● **HOW TO COMPLETE THIS TASK**:
Answer these questions from the account of Sandy's illness below.
(a) How long was Sandy walking on the treadmill each day after two weeks?
(b) What did her pain doctor prescribe for the sinus infection?
(c) How long did she have to sit breathing the nebulizer mist?

● **STUDY TEXT**:

....................

As soon as she stopped taking the antibiotic she felt sick again (she has a pounding feeling in her sinuses and face and a dull headache) but, when she is taking the antibiotic she feels like she is on the verge of having diarrhea all the time and has to remember to keep taking pro-biotics to keep from having it.

 

It Started with a Cough

Sandy has been coughing for months.

Then, in September she started to walk on the treadmill. She liked doing it and began to increase her speed rapidly. After two weeks she was up to 30 minutes every day walking very fast. During and after her sessions she would be dripping with sweat.

At the beginning of the third week of walking on the treadmill she got sick and had to stop walking. First it was a sinus infection that caused her to frequently have to blow bloody mucus out of her nose. She didn't make a special appointment for the infection, but waited until her next appointment with her pain doctor. The appointment was just a few days after she started to complain about her sinuses and he gave her a prescription for Amoxicillin.

Two days after starting the antibiotic she told me about a cyst she had known was growing on her abdomen. When she showed it to me I couldn't believe it. It was huge, angry and red and looked like it was ready to explode (she showed me because it had begun to be painful when she was just sitting down -- it had been bad only when she got up). I told her she needed to go to the emergency room immediately and she reluctantly agreed and we went.

At the hospital she was anesthetized and the cyst was lanced, drained, packed and covered. She was given another antibiotic to take with the Amoxicillin and sent home. (The cyst cleared up nicely in two days, but she still had the sinus infection.

At this point I suggested she make an appointment to see the doctor who diagnosed her as having osteomyelitis of the jawbone in 2001 and who she has seen at least once a year since.

She agreed and she went to see him three weeks ago. After examining her sinuses with a light and seeing that she has a bloody mass blocking her sinuses he immediately put her on a nebulizer with a steroid, an anti-fungal, and an anti-bacterial in the more info

mist and gave her a shot with the same contents. She had to sit there for 40 minutes breathing the mist and he talked to us about how osteomyelitis comes back even after years of it seeming to be in arrest.

The doctor sent her home with a prescription of yet another antibiotic and an appointment to see him the next week. Well, that antibiotic didn't do much and at her second appointment last Thursday he put her on an extremely strong penicillin mixed with another antibiotic.

She is taking dozens of probiotics between doses of antibiotics (to keep from having diarrhea -- she learned to do this when this same doctor had her on a pic-line pumping antibiotics into her vein for three months at a time trying to kill the bacteria in her jawbone) and is gradually feeling better (her cough is 50 percent better, but she is still blowing bloody mucus out of her nose).

The doctor also has her taking steroids, which seem to help the pain she has in her breasts when the dose is strong (both times the pills are to be taken 7 on the first day, 6 on the second day, etc). So, by the time she is on just one, or, on the present schedule, 1/2 a pill, they stop working. They are the only thing that has helped reduce the inflammation she has in her lymph.

Well, I don't know what I would do if I were Sandy. She seems to be able to ignore or put up with a lot more pain than I ever could.

It reminds me of when all this came to light in 2001 and the MRI of her head showed infection in her jawbone above her two upper front teeth (as well as other areas) and she said, "Oh that's why whenever I touched my two front teeth with a glass it hurt so bad." When I asked her why she never told me about how her teeth hurt she said, "I thought everybody's teeth hurt like that."

....................

● **DATA FOR ANALYSIS**:
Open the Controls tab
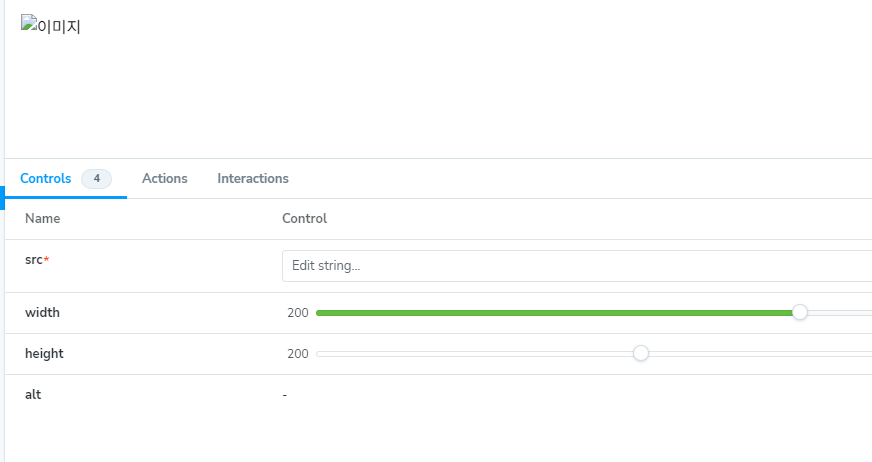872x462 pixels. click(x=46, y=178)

....................

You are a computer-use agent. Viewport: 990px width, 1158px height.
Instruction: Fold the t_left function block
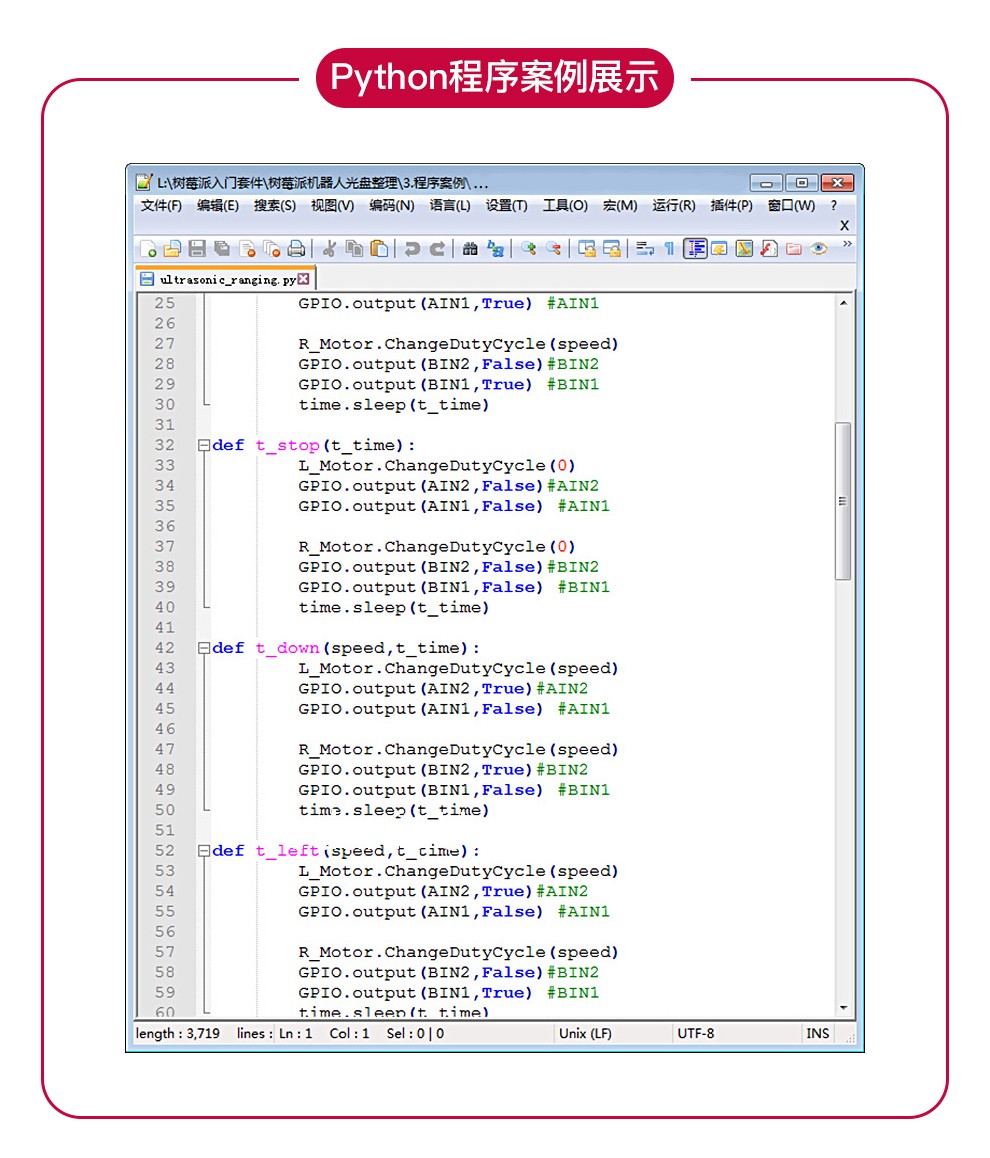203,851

....................

● **SOLUTION TO THIS EXERCISE**:
(a) 30 minutes every day
(b) Amoxicillin
(c) 40 minutes